Repeat everything in the material from the line containing "Image resolution: width=1263" down to the end of the material.

— begin ENTRIES SHOWN —

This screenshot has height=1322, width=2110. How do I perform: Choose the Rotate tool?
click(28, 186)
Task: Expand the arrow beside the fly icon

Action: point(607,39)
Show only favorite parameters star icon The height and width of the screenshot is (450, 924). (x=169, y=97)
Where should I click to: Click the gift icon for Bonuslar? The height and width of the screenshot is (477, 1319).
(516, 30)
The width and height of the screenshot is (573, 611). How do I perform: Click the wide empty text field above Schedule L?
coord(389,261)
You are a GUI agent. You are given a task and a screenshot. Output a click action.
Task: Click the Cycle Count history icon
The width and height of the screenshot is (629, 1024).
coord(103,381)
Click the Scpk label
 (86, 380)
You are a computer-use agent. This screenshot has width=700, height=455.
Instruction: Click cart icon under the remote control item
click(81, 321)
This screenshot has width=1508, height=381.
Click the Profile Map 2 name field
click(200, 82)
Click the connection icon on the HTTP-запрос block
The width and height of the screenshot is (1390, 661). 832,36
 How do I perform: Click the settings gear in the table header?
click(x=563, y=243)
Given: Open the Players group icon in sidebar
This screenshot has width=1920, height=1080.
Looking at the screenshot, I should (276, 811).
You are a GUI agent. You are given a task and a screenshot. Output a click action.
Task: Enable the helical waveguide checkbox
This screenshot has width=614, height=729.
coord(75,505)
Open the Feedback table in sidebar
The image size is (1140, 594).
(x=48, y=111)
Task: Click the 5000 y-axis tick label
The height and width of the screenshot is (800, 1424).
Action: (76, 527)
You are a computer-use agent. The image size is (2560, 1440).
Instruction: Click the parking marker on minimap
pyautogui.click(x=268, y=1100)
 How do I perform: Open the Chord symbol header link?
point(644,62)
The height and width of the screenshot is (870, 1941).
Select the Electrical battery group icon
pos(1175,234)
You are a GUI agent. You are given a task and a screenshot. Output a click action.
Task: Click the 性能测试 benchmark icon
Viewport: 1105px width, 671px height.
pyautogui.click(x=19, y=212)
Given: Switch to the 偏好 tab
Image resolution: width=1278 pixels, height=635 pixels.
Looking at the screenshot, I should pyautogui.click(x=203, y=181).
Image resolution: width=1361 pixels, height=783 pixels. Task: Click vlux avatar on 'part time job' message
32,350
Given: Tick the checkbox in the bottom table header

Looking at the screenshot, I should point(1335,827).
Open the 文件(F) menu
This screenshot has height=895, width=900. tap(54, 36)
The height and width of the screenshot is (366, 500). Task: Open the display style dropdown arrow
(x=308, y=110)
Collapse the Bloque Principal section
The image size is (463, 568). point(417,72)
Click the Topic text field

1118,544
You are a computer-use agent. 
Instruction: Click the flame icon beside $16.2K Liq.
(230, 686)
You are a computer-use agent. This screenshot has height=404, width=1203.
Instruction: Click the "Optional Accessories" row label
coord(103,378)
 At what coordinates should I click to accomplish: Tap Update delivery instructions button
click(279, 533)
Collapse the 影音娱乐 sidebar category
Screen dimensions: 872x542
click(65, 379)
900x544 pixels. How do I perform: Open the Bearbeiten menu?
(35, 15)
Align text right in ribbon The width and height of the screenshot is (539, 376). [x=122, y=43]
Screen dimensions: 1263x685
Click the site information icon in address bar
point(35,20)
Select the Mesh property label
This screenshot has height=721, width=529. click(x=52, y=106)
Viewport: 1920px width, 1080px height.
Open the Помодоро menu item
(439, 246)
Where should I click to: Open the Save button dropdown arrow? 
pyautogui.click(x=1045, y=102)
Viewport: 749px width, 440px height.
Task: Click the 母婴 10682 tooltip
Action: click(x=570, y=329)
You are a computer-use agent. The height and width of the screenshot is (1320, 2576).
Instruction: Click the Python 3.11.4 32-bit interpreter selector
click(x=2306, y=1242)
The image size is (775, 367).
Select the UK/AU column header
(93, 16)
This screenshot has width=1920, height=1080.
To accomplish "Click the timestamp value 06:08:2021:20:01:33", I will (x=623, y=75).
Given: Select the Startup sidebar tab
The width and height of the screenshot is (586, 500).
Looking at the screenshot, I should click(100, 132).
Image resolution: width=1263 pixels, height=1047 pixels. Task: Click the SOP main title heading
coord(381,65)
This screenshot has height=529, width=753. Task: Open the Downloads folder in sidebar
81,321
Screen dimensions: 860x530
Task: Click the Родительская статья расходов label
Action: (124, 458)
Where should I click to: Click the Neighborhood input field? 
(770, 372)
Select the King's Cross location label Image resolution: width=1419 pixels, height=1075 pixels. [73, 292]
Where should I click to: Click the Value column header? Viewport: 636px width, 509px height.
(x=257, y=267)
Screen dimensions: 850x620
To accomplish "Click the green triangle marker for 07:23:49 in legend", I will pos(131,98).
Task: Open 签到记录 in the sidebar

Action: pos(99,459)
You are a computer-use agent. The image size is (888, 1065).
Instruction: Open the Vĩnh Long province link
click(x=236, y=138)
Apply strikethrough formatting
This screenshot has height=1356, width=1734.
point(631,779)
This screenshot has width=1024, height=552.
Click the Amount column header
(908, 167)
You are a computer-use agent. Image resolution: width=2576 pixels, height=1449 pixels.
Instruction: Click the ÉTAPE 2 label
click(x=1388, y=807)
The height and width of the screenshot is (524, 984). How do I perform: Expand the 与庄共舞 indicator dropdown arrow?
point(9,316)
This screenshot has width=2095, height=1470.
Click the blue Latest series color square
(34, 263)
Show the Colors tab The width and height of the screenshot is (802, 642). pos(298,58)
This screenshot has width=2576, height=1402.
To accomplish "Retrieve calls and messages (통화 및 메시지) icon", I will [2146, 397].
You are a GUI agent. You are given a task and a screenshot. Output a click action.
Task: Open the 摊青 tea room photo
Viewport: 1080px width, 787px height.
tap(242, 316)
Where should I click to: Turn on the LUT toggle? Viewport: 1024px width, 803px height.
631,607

— end ENTRIES SHOWN —

** TASK SOLUTION **
Image resolution: width=1263 pixels, height=1047 pixels. Task: Click the SOP main title heading
coord(381,65)
This screenshot has height=529, width=753. Task: Open the Downloads folder in sidebar
81,321
Screen dimensions: 860x530
Task: Click the Родительская статья расходов label
Action: (124, 458)
Where should I click to: Click the Neighborhood input field? 
(770, 372)
Select the King's Cross location label Image resolution: width=1419 pixels, height=1075 pixels. [73, 292]
Where should I click to: Click the Value column header? Viewport: 636px width, 509px height.
(x=257, y=267)
Screen dimensions: 850x620
To accomplish "Click the green triangle marker for 07:23:49 in legend", I will pos(131,98).
Task: Open 签到记录 in the sidebar

Action: pos(99,459)
You are a computer-use agent. The image size is (888, 1065).
Instruction: Open the Vĩnh Long province link
click(x=236, y=138)
Apply strikethrough formatting
This screenshot has height=1356, width=1734.
point(631,779)
This screenshot has width=1024, height=552.
Click the Amount column header
(908, 167)
You are a computer-use agent. Image resolution: width=2576 pixels, height=1449 pixels.
Instruction: Click the ÉTAPE 2 label
click(x=1388, y=807)
The height and width of the screenshot is (524, 984). How do I perform: Expand the 与庄共舞 indicator dropdown arrow?
point(9,316)
This screenshot has width=2095, height=1470.
Click the blue Latest series color square
(34, 263)
Show the Colors tab The width and height of the screenshot is (802, 642). pos(298,58)
This screenshot has width=2576, height=1402.
To accomplish "Retrieve calls and messages (통화 및 메시지) icon", I will [2146, 397].
You are a GUI agent. You are given a task and a screenshot. Output a click action.
Task: Open the 摊青 tea room photo
Viewport: 1080px width, 787px height.
tap(242, 316)
Where should I click to: Turn on the LUT toggle? Viewport: 1024px width, 803px height.
631,607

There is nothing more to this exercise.